I don't have a single great explanation for persistently high COGS, unless Musk is blatantly lying about cell costs.

There are tons of little things. All that belt-driven stuff you see on an ICE -- AC compressor and pumps for cooling, power steering and brakes -- must be motor-driven in an EV. Such parts are available because full hybrids also use them, but selection is more limited so prices are higher. Model 3 still carries a superfluous 12v battery as a bridge to connect to the conventional auto parts economy. Model 3 unique features like glass roof add cost. All the FSD hardware probably adds a grand or so vs. your average sedan. Wheels are tires cost more than a typical sedan. Tesla's warranty reserve is ~1k more than a normal sedan. They feed some Supercharger costs through COGS. Internet connectively, too. Delivery costs more since their factory is poorly located and Musk has sworn off rail. Model 3 volumes are pretty high, but Tesla's overall business for commodity parts is smaller than the major carmakers so they have less leverage. It costs suppliers more to finance 60 days of Tesla receivables than most others thank to Tesla's crappy credit rating.

They'll grind away at some of this over the years, but other carmakers won't stay stupid forever. The auto biz is a grind. Silicon Valley isn't really set up to grind.
 
Here is an interesting article I found (from 2012). @Doggydogworld @neroden @Spacemanspliff

Around the World With 5,500 Cars

Good question would be, why are EU ships taking so long to leave. Apparently takes just a working day to unload 3,000 cars @ 400/hour. I expect loading to take roughly the same amount time.

Got some answers on twitter. @Doggydogworld @neroden @Spacemanspliff

⛴ Morten Grove on Twitter

Around 1500 for China Around +3000 for Europe So 2000-3000 average would be a good basis, yes.

It based on loading time. A ship in Q1, can't remember which, loaded for a short period of time, sailed to China and the Chinese reported there being 1500/1600 cars aboard. So loading time seem to be consistent with number of cars aboard. Why this is the case? I'm not sure.

Limit to how many can physically be loaded, strapped in at a time. 12-1500 day as told by loaders.

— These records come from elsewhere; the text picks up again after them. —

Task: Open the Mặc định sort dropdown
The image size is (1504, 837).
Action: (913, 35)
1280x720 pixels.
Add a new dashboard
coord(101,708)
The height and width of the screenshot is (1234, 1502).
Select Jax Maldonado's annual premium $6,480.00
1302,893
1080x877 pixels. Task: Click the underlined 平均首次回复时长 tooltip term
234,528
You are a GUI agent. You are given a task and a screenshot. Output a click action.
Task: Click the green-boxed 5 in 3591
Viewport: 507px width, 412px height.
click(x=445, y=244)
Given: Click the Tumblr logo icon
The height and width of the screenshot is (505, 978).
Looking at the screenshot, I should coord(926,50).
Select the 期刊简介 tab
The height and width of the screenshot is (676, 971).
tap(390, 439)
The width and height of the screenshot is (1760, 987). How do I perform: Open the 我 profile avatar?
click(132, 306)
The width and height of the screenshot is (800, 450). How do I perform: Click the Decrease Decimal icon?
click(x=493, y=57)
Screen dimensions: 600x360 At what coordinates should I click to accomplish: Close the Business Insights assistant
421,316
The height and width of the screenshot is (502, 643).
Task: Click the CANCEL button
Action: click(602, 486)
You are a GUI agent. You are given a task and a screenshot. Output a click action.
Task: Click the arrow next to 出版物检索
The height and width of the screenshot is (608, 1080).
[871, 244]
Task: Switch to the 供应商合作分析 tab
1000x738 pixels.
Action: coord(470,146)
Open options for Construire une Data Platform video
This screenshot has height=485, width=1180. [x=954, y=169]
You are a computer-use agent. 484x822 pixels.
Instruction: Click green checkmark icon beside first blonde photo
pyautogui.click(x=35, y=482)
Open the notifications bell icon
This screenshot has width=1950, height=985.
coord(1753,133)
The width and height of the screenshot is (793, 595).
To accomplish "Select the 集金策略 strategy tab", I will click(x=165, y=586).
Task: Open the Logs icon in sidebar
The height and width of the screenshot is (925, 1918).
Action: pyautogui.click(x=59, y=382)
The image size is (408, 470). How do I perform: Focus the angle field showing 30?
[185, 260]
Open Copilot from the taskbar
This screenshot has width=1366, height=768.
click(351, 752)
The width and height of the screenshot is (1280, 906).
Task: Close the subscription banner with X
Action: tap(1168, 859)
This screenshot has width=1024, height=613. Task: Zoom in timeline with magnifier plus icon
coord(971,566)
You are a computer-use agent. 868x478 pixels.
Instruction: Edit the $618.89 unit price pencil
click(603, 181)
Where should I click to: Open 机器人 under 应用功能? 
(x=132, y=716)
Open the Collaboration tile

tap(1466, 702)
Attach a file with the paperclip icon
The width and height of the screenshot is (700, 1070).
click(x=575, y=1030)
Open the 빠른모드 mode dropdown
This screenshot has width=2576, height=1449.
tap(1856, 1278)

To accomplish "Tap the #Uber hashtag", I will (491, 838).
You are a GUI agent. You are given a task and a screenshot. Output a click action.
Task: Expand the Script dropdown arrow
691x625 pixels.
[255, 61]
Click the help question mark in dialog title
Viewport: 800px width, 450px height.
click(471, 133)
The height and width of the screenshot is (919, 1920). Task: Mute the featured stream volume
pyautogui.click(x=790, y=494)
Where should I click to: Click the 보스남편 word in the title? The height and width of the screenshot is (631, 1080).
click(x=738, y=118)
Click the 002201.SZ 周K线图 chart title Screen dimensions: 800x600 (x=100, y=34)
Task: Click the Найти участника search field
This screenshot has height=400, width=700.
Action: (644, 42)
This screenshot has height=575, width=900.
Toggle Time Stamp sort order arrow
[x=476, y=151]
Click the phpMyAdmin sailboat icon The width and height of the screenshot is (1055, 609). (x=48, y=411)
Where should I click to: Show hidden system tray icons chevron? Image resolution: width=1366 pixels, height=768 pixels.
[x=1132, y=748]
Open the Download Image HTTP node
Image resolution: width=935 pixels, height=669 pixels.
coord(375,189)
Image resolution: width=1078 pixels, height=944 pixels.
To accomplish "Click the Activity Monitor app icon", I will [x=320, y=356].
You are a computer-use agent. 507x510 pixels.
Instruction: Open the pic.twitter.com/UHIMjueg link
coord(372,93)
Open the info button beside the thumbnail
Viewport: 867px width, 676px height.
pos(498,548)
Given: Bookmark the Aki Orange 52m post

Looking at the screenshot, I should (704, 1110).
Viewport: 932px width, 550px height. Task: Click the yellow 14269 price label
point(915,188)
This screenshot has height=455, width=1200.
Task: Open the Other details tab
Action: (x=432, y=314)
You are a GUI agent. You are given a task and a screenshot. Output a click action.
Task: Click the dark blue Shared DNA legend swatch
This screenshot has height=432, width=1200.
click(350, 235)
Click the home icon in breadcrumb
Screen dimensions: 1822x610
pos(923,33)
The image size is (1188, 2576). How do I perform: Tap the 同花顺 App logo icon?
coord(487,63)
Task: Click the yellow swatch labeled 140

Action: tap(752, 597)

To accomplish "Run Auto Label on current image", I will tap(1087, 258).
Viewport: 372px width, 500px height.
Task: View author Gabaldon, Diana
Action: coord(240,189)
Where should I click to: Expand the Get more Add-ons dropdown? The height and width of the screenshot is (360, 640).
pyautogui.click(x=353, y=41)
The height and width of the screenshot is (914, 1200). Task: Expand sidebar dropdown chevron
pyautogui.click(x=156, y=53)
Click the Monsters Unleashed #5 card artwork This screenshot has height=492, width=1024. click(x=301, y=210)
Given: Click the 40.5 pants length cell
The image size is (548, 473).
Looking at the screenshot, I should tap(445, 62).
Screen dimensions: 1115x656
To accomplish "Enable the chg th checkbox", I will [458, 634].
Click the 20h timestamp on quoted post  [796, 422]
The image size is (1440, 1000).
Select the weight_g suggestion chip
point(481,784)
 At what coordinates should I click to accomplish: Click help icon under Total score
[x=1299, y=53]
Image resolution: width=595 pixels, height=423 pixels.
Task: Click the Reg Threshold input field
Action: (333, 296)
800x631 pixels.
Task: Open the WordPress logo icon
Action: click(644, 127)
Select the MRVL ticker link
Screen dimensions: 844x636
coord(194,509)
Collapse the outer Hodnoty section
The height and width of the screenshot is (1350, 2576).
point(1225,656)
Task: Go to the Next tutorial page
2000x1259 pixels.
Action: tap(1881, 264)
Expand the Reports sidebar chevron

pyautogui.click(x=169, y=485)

Simply depends on number of decks.loading at one time.I have worked a ship loading 5 decks at the same time.If you have enough drivers you can strap a car in 1 minute or less 60 per hour per deck.
So, they are loading only 1,200 to 1,500 per day. That explains why China ships take a day and EU ships take 2 to 3 days.

Instead of looking at # of hours a ship is docked, we should look at # of "working hours". For eg. Grand Quest left SFO after docking for 12 hours (0.48 days). But it came in at 4:50 AM - finished loading and left at 4:19 PM. Asian Glory docked for 23 hours (0.95 days), but it came in the evening at 6:45 PM and after loading the next day, left at 5:40 PM. So, those 0.48 days by Grand Quest and 0.95 days of Asian Glory probably resulted in the same ~1k cars being loaded.

Similarly, EU ships, Morning Cornelia stayed for 2.5 days vs Grand Phoenix for 3.82 days. But they each had 3 working days, since Grand Pheonix docked at 8:50 AM, but Cornelia at 5:46 AM.

tl;dr : Small changes in # of hours docked doesn't mean much in terms of # of cars loaded. But we can get decent estimates based on # of working days at the yard.
 
* I actually believe per boat avg in Q2 is slightly larger more like 3,146 model 3’s per boat due to average loading times but that’s just a guess.
In Q1 we had 37 loading days (16+21). So, about 44k @ 1,200 per day.

In Q2 we have 24 loading days (1+8+15). So, about 28k @ 1,200 per day.

If we think about 10k from Q1 was left over, we get a potential total of 38k in Q2 for outside NA.
 
Got some answers on twitter. @Doggydogworld @neroden @Spacemanspliff

⛴ Morten Grove on Twitter

Around 1500 for China Around +3000 for Europe So 2000-3000 average would be a good basis, yes.

It based on loading time. A ship in Q1, can't remember which, loaded for a short period of time, sailed to China and the Chinese reported there being 1500/1600 cars aboard. So loading time seem to be consistent with number of cars aboard. Why this is the case? I'm not sure.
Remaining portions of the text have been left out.